Faster Floating Point with SSE: Streaming SIMD Extensions

Aside: The Bit Shuffle

In HW8, you had to read some bits out of the guts of a float. This is tricky, because none of the bitwise operators *work* on a float, and casting to integer (like "int x=(int)f;") translates the *value* of the float, not the bits inside of it.

To read out the bits of any type, you've got to make it an integer without changing the underlying bytes. Up until 2004 or so, you could do this legally and safely using "the pointer shuffle" (my term), which is:
int x = * (int *) &f;
This is just the do-nothing "* & f" (take f's address, then dereference the address, leaving f again), but with a pointer typecast in the middle to convert the bytes of f into the bytes of an int. Unfortunately, more recent compilers may not recognize that f is getting read during this code, so this approach isn't reliable anymore.

The modern way to do this sort of bitwise conversion is with a "union" (the creepy uncle of "class"):

union floatConverter {
	int i;
	float f;
};
floatConverter u;
u.f=1.5; /* write into the float side */
return u.i; /* read out the bits from the integer side */

(Try this in NetRun now!)

And a super-fancy way to do this is with a "bitfield" class, where you assign bit sizes to the class's fields:

/* IEEE floating-point number's bits:  sign  exponent   mantissa */
struct float_bits {
	unsigned int fraction:23; /**< Value is binary 1.fraction ("mantissa") */
	unsigned int exp:8; /**< Value is 2^(exp-127) */
	unsigned int sign:1; /**< 0 for positive, 1 for negative */
};

/* A union is a struct where all the fields *overlap* each other */
union float_dissector {
	float f;
	float_bits b;
};

float_dissector s;
s.f=8.0;
std::cout<<s.f<<"= sign "<<s.b.sign<<" exp "<<s.b.exp<<"  fract "<<s.b.fraction<<"\n";
return 0;

(Executable NetRun link)

SSE Assembly

The old 1970's floating-point on x86 was so bad, they actually built a better optional way to do floating point called "SSE". Unlike the old floating point:

SSE registers can be accessed in any order, not just as a stack.
All SSE registers can be trashed (no need to clean up the stack across function calls).
SSE instructions look very similar to integer instructions.
SSE won't work on ancient processors, like the Pentium I (but anymore, who cares?).

SSE instructions were first introduced with the Intel Pentium II, but they're now found on all modern x86 processors, including the 64-bit versions. SSE introduces 8 new registers, called xmm0 through xmm7, that each contain 32-bit single-precision floats.

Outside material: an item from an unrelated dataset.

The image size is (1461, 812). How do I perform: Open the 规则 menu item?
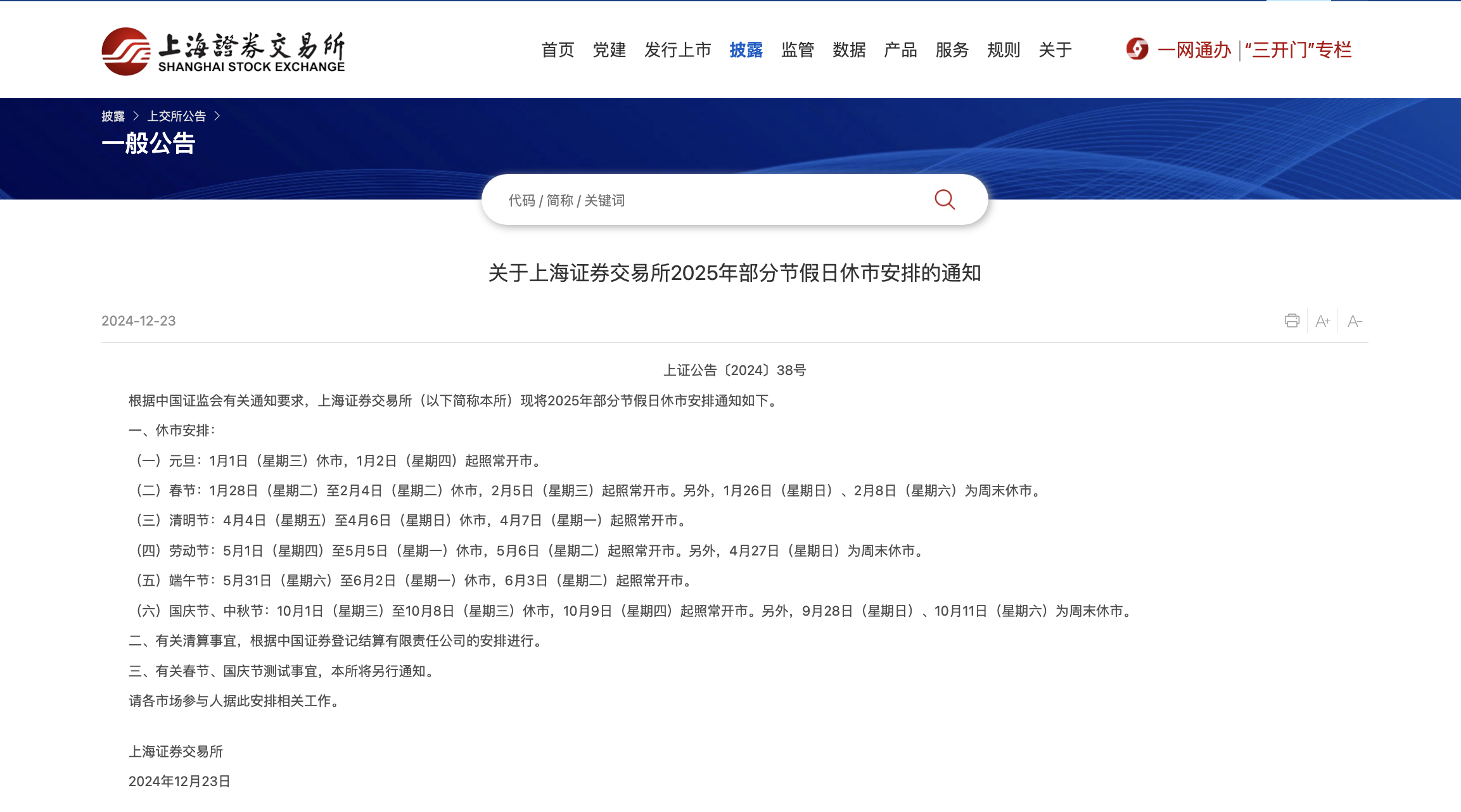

The new float instructions that operate on these registers have the suffix "ss", for "Scalar Single-precision" (one float). See the x86 reference manual for a complete list of SSE instructions.

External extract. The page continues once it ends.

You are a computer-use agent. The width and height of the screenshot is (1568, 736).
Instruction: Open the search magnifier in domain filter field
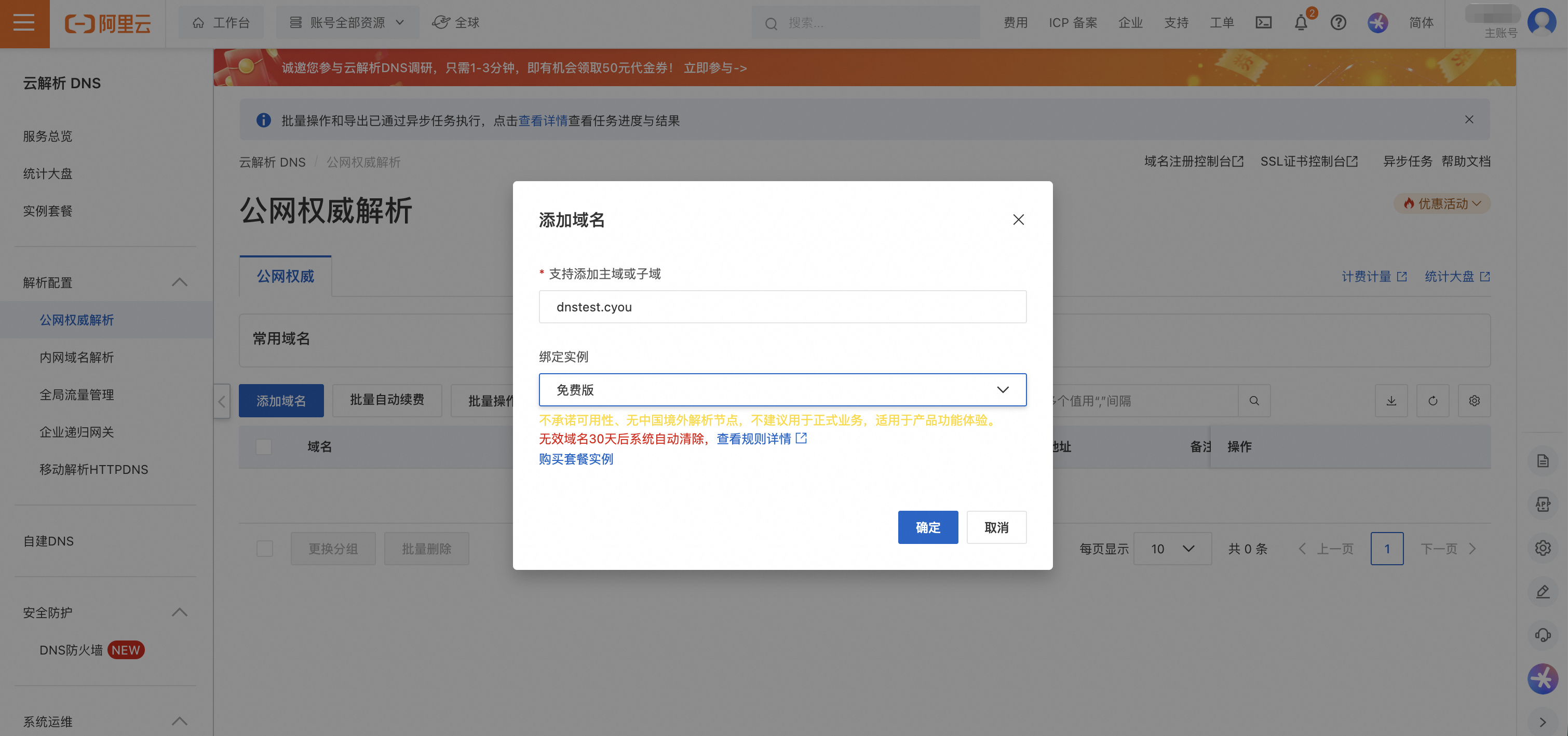pyautogui.click(x=1254, y=400)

For example, "add" adds two integer registers, like eax and ebx. "addss" adds two SSE registers, like xmm3 and xmm6. There are SSE versions of most other operations: movss, subss, mulss, divss, cmpss, etc.

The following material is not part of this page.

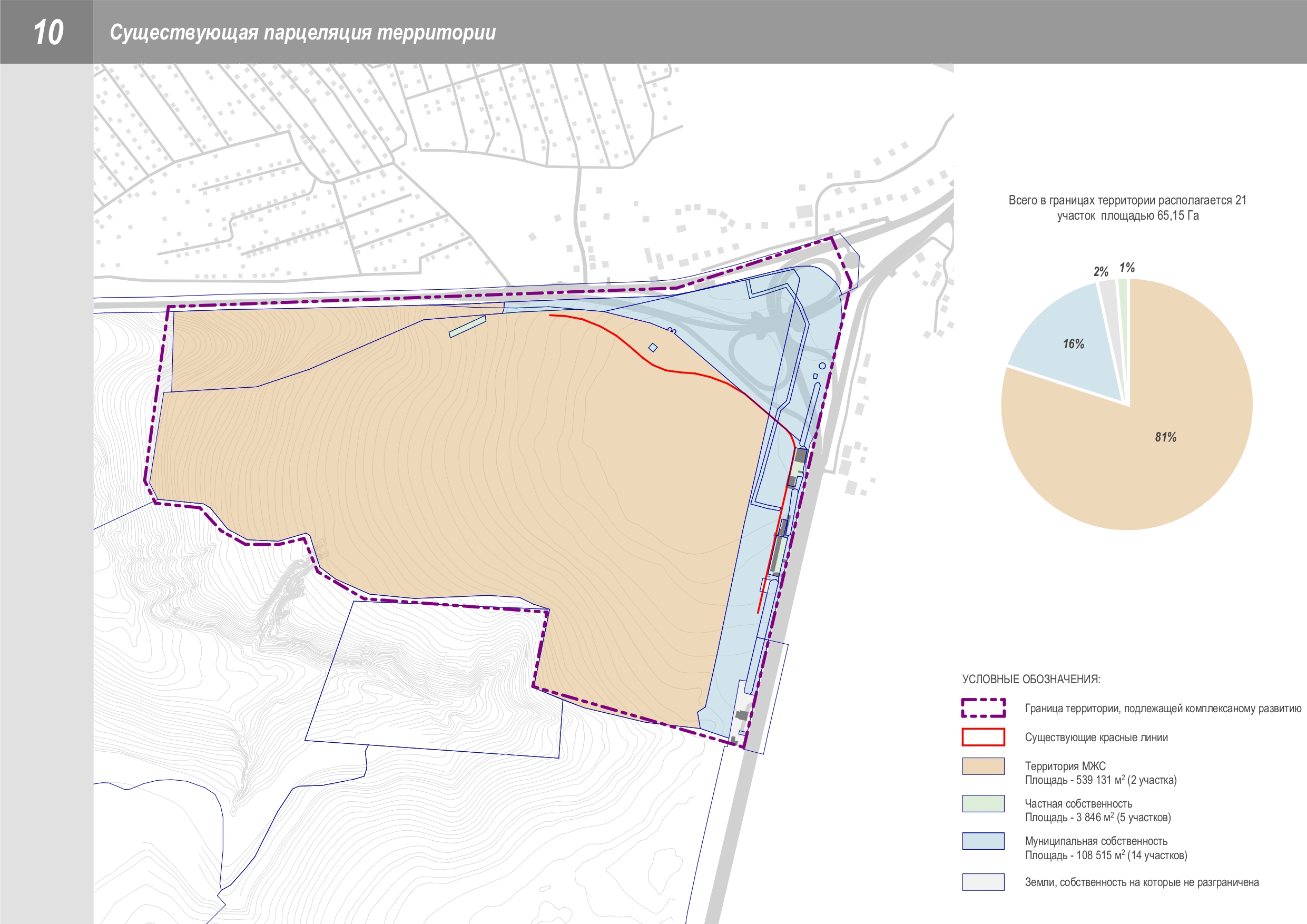The image size is (1307, 924).
Task: Click the elongated green parcel near top road
Action: [x=467, y=326]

Here we're adding two floats using SSE:

	movss xmm1,[thing1]; <- copy the float into xmm1
	movss xmm6,[thing2]; <- copy the float into xmm6
	addss xmm1,xmm6; <- add floats
	movss [retval],xmm1; <- move that constant into the global "retval"
	
; Print out retval
	extern farray_print
	push 1 ;<- number of floats to print
	push retval ;<- points to array of floats
	call farray_print
	add esp,8 ; <- pop off arguments
	ret

section .data
thing1: dd 10.2;<- source constant
thing2: dd 1.2;<- source constant
retval: dd 0.0;<- our return value

(Try this in NetRun now!)

You can make gcc use these new SSE registers for all its floating point operations with the "-mfpmath=sse" flag, but this is only the default on Mac OS X Intel machines for now.